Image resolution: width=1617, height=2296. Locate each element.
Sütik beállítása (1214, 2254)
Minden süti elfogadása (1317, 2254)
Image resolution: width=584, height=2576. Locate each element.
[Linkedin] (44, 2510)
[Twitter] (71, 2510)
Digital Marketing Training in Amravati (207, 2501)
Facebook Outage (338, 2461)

(Assigned task):
An exact copy is needed of the lines from the one containing "Minden süti elfogadása (1317, 2254)" through the end of the records.

(Answer for the task):
Minden süti elfogadása (1317, 2254)
Image resolution: width=584, height=2576. Locate each element.
[Linkedin] (44, 2510)
[Twitter] (71, 2510)
Digital Marketing Training in Amravati (207, 2501)
Facebook Outage (338, 2461)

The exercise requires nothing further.